Document text ->
»»

This is what a Singly Linked List looks like:

Traversal

When traversing a linked list, you are not able to use a foreach or for loop. We depend on the next value in each node to guide us where the next reference is pointing. The next value is exceptionally important because it will lead us where the next node is and allow us to extract the data appropriately.

The best way to approach a traversal is through the use of a while() loop. This allows us to continually check that the next node in the list is not null. If we accidentally end up trying to traverse on a node that is null, a NullReferenceException gets thrown and our program will crash/end, so we usually need to have some check in our loop for that case.

When traversing through a linked list, the current node is the most helpful. The current will tell us where exactly in the linked list we are and will allow us to move/traverse forward until we hit the end.

Example

Let’s put a use case on our traversal. We want to check whether or not our LinkedList includes a specific value.

««

List of tasks ->
1. List every kind of loop that the linked-list text names.
2. Carry the linked-list text forward from its final sentence, continuing its explanation of traversal.

Data ->
»»

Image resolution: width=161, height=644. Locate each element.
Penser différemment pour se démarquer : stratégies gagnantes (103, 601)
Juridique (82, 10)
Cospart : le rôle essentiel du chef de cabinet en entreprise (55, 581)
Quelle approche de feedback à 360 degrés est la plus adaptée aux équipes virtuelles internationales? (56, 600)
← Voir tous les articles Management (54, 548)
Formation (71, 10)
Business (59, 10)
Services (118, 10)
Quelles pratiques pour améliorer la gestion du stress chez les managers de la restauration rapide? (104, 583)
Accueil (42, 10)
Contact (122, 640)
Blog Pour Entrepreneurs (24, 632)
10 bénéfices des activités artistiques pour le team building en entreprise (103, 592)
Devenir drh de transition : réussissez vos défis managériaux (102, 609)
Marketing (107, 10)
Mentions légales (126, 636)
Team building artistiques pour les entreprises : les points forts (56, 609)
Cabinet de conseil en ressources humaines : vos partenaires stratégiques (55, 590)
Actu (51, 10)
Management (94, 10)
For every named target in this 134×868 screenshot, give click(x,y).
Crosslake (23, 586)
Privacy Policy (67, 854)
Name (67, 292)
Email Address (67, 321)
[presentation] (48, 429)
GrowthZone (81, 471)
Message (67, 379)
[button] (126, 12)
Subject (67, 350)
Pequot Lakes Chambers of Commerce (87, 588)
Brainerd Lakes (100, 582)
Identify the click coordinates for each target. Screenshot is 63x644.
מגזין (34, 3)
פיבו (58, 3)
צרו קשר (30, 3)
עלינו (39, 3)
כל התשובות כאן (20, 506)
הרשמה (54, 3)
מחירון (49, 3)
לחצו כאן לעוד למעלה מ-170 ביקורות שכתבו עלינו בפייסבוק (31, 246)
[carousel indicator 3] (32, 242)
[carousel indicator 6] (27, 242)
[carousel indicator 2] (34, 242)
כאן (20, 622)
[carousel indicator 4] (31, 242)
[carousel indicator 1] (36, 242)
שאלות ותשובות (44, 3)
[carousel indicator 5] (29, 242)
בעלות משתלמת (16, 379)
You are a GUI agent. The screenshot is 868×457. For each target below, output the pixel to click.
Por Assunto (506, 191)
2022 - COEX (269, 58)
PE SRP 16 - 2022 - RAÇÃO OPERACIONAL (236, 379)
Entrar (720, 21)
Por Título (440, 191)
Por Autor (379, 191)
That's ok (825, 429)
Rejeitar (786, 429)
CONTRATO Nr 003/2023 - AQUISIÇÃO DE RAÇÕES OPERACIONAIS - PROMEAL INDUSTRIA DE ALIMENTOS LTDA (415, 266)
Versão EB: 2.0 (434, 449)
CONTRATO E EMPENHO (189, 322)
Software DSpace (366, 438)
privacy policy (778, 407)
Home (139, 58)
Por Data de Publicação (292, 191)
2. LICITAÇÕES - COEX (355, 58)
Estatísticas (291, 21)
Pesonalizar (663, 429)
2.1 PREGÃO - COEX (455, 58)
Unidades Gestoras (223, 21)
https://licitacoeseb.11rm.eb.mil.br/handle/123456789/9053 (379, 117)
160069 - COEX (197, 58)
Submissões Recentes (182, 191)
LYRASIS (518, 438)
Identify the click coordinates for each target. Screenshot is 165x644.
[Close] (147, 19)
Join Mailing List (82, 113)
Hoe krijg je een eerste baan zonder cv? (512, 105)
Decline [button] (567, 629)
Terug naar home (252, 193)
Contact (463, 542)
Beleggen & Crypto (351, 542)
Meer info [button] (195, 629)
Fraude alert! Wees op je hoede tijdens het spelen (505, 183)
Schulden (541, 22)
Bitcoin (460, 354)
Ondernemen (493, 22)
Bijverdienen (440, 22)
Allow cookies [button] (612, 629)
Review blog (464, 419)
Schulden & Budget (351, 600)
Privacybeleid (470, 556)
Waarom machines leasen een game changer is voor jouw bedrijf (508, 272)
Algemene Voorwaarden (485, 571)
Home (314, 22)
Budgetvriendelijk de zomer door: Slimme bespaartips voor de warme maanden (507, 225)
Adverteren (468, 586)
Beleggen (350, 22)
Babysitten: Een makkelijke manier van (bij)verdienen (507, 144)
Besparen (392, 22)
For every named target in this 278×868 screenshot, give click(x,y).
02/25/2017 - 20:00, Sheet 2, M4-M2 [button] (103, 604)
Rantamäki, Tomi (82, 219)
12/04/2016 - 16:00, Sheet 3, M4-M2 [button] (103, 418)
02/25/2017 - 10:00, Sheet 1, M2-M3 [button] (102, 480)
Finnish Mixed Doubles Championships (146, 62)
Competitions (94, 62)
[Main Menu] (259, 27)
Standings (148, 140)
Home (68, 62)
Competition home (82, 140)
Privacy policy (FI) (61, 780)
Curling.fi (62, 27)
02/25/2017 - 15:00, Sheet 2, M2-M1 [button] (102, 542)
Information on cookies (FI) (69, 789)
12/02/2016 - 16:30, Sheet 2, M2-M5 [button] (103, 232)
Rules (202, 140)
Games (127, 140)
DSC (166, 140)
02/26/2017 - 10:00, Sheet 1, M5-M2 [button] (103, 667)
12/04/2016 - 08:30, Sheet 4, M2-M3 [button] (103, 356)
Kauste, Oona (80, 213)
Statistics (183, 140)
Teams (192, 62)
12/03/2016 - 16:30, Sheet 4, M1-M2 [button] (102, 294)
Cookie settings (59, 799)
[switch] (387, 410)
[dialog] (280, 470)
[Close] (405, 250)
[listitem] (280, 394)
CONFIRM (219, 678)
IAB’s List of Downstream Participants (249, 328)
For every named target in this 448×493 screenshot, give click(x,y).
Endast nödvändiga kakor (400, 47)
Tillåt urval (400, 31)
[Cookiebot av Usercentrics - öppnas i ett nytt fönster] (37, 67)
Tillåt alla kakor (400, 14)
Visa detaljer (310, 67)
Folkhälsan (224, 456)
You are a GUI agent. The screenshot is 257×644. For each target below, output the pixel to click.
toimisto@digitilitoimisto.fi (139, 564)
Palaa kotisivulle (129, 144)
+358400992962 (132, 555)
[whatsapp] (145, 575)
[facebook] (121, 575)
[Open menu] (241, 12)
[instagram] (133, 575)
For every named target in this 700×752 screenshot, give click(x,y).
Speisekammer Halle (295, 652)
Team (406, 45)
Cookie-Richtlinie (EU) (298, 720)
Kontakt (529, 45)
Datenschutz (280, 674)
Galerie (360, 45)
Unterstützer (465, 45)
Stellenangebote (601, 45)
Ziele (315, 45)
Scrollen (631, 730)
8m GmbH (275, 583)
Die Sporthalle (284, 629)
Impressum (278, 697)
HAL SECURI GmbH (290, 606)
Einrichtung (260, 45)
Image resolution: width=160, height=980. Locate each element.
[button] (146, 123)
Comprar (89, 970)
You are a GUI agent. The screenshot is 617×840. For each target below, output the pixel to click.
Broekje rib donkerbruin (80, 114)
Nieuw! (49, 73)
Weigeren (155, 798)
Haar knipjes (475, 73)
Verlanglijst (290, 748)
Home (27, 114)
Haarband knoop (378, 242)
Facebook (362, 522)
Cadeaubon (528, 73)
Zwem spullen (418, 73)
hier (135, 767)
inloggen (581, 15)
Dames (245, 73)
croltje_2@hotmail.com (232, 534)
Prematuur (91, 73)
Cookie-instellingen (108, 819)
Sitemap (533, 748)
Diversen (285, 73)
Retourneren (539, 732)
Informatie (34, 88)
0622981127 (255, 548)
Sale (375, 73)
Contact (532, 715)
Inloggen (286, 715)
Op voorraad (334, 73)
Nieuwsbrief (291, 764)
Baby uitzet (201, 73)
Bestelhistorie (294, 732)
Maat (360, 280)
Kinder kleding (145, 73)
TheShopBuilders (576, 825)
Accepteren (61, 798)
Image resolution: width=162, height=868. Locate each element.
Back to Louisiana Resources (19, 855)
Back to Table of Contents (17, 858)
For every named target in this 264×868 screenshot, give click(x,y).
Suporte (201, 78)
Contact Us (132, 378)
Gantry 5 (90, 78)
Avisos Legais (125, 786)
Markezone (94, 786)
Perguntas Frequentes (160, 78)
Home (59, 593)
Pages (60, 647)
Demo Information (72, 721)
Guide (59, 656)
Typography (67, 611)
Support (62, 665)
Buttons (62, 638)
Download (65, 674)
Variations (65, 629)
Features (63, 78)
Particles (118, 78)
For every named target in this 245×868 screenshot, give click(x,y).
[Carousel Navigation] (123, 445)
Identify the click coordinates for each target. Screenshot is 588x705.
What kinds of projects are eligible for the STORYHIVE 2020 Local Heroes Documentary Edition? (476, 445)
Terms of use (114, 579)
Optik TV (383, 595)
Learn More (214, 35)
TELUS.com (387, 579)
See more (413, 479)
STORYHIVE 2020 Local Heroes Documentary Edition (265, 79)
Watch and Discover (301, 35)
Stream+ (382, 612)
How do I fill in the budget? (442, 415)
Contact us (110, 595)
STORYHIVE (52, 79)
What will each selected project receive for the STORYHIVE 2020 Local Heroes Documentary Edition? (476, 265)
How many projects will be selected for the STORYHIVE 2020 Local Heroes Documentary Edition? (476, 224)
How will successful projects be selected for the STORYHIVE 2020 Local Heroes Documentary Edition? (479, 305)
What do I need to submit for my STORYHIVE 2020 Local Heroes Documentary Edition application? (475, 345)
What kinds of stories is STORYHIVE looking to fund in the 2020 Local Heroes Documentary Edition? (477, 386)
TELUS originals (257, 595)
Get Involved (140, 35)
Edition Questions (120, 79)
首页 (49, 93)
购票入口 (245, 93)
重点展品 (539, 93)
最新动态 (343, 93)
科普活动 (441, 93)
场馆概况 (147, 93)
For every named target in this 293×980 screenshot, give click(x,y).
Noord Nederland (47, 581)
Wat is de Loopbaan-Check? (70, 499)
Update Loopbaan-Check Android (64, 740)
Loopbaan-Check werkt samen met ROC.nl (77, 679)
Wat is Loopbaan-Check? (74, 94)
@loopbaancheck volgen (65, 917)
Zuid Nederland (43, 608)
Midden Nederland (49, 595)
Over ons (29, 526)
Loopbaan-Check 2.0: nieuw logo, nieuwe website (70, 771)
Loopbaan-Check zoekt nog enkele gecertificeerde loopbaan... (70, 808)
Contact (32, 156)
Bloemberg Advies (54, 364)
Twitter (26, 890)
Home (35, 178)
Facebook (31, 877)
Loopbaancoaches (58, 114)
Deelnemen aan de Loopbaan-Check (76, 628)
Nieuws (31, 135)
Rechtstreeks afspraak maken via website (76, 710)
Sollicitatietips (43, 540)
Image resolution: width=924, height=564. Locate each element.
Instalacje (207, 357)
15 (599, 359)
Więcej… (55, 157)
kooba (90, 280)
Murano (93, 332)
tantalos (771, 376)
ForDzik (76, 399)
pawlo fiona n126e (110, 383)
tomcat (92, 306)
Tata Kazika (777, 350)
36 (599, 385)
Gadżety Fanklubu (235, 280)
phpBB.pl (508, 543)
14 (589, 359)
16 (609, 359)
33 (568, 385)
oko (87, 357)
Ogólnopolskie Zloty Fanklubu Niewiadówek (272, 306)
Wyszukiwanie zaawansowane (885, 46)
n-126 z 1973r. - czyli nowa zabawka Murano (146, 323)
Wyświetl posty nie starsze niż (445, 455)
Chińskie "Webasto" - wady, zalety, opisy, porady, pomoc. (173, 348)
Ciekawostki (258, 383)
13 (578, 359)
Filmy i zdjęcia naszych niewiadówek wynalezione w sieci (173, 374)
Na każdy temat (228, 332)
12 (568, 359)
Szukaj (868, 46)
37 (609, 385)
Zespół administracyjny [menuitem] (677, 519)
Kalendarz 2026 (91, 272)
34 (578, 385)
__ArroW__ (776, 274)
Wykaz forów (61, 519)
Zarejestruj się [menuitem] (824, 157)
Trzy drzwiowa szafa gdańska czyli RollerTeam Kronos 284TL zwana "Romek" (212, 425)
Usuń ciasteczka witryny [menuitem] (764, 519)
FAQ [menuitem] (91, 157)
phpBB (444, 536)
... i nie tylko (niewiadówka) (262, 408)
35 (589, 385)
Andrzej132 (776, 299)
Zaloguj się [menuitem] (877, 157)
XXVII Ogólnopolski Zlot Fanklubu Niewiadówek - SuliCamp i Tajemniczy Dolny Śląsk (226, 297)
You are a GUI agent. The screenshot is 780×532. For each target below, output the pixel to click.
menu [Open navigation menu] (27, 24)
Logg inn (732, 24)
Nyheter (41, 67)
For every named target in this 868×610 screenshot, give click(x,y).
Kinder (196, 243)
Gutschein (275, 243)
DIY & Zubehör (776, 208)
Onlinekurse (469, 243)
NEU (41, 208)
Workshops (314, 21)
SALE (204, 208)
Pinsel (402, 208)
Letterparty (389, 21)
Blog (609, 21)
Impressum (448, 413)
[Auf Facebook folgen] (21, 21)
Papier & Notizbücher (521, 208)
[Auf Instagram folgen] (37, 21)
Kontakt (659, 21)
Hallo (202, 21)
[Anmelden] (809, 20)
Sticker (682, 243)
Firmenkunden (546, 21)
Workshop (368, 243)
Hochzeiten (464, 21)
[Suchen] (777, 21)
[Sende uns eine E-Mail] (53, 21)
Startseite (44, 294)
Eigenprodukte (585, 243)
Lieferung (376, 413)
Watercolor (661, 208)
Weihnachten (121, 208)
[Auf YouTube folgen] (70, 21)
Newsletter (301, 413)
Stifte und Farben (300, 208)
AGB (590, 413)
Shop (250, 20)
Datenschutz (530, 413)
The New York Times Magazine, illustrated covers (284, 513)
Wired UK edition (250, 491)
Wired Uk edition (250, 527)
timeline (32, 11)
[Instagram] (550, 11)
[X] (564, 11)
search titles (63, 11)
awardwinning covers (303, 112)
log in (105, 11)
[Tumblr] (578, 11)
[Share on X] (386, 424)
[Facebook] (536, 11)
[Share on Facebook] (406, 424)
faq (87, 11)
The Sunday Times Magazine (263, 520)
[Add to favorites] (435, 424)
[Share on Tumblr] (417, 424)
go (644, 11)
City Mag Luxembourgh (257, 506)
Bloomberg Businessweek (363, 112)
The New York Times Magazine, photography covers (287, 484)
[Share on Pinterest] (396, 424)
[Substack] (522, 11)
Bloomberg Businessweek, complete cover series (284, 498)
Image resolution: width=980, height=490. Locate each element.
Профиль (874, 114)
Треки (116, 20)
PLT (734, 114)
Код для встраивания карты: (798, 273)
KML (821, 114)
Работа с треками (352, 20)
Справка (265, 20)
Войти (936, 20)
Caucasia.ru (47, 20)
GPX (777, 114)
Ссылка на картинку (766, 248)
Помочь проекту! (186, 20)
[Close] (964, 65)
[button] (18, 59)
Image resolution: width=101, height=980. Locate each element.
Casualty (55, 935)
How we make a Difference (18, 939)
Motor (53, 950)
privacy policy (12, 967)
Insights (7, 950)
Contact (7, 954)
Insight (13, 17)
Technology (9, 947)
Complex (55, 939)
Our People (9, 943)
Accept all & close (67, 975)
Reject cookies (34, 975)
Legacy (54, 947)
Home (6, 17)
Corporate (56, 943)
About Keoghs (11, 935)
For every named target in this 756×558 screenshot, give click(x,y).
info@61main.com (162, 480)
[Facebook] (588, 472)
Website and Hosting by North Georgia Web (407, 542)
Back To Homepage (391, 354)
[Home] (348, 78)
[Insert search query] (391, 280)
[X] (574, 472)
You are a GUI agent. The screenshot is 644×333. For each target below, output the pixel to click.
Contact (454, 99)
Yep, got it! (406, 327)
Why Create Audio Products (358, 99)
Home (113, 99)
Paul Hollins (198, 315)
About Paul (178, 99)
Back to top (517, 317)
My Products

««

Outputs ->
1. foreach, for, while()

2.
The pseudo-code for an includes is as so:

ALGORTIHM includes (value)
// INPUT <-- integer value
// OUTPUT <-- boolean

	current <-- head

	WHILE current is not NULL
		IF current.value is equal to value
			return TRUE

		current <-- current.next

	return FALSE

Let’s talk out what exactly is happening:

1. We are first setting current to the head to guarantee we are starting from the beginning. (Remember that head is always the first node in a Linked List)

2. We create a while loop. This loop will only run if the node that current is pointing to is not null. This also means we can guarantee that we are still looking at a node while the loop is running.

3. Once we are in the while loop, we are checking if the value of the current node is equal to the value we are looking for. Given the logic, if that condition is true, then we have found the value we were looking for, so we return true.

4. If the current node does not contain the value we are looking for, we then must move current to the next node that is being referenced. Again, because the condition of this while loop is to only run if we are still at a node, we can safely traverse to the next node without fear of getting a NullReferenceException.

5. At this point, the while loop is re-evaluated. Step 3 & 4 will continue until current reaches the end of the linked list. We will know we are at the last node in the linked list because the current node will be null. Once this condition becomes true, the while loop breaks, and we now know that we are at the end.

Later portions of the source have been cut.